Tuesday, April 2, 2019

Six generals removed for covering up crimes against humanity

El ministro de Defensa de Uruguay, Jorge Menéndez, en septiembre de 2016.
Jorge Menendez
On Monday, April 1, 2019, President Tabare Vasquez of Uruguay, removed the Minister of Defense, Jorge Menendez, the deputy Minister of Defense, and three generals, one of whom, Jose Gonzalez, had just been named head of the Army. The next day three more generals were removed from the Military Appeals Court  (Tribunal de Honor de Alzada), which ratified the Honor Tribunal's decision.  The minutes of a Military Tribunal of Honor, covered by journalist, Leonardo Haberkorn, revealed that Colonel Jorge Silveira, confessed to the disappearance of Maria Claudia Garcia Gelman, the daughter-in-law of the Argentine poet, Juan Gelman, who had been detained in Argentina and then taken to Uruguay in 1976, while she was pregnant with her daughter Macarena, who was then given up for adoption in Uruguay.  This was a famous case that was presented to the OAS's Inter-American Commission and Court of Human Rights.  Also, Lt. Col. Jose Nino Gavazzo, confessed that in 1973 he threw Roberto Gomensoro into the waters of the Rio Negro and that he lied to the civilian courts.
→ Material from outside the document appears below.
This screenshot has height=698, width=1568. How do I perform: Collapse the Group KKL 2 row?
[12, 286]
Despite these confessions, the Military Tribunal of Honor, held last year, comprised of seven generals, did not find that these confessions constituted an affront to the honor of the accused members of the military.  The accused were sanctioned, however, for having permitted another member of the military, Colonel Juan Carlos Gomez, to spend three years in jail for the killing of Gomensoro when they knew he was innocent.  In 2013, Gomez was finally declared innocent.
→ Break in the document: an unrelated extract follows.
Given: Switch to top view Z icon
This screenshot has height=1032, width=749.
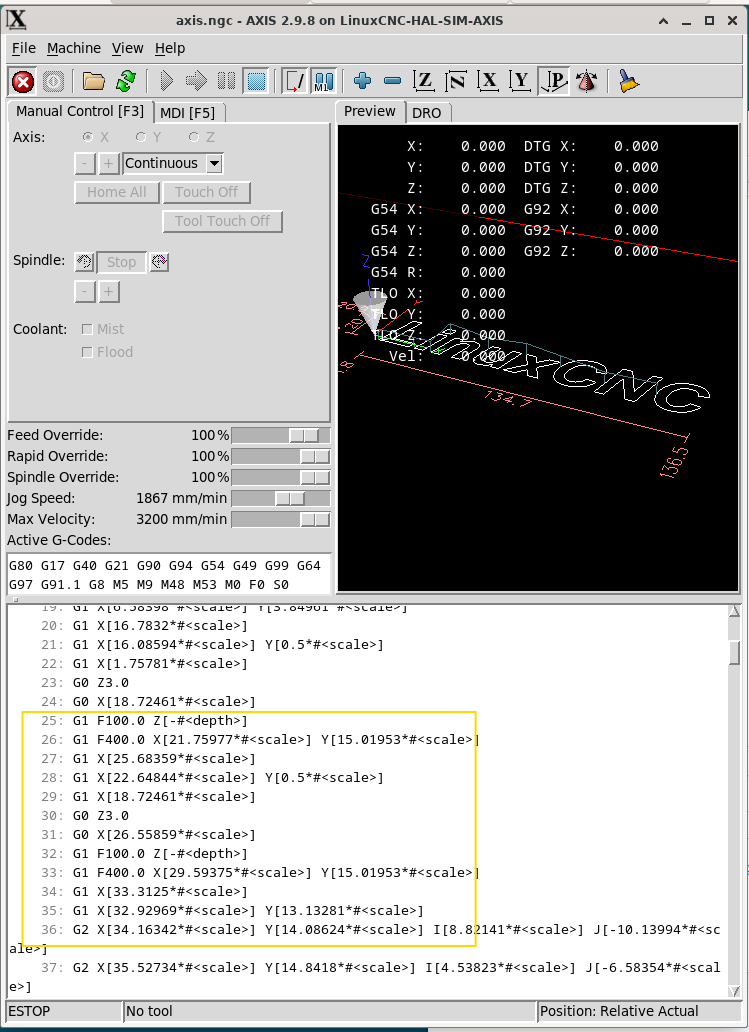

The authorities of the Defense Ministry did not include the confessions of Silveira and Gavazzo in the minutes of the Tribunal, which ended up costing them the anger of the President and their jobs.

The confessions of Gavazzo and Silveira are exceptional in Uruguay, where a military pact of silence has made it impossible to solve the majority of the cases involving killings and disappearances during the military dictatorship.  In some cases, members of the military went to jail, even when they were innocent, because nothing could break through this pact of silence.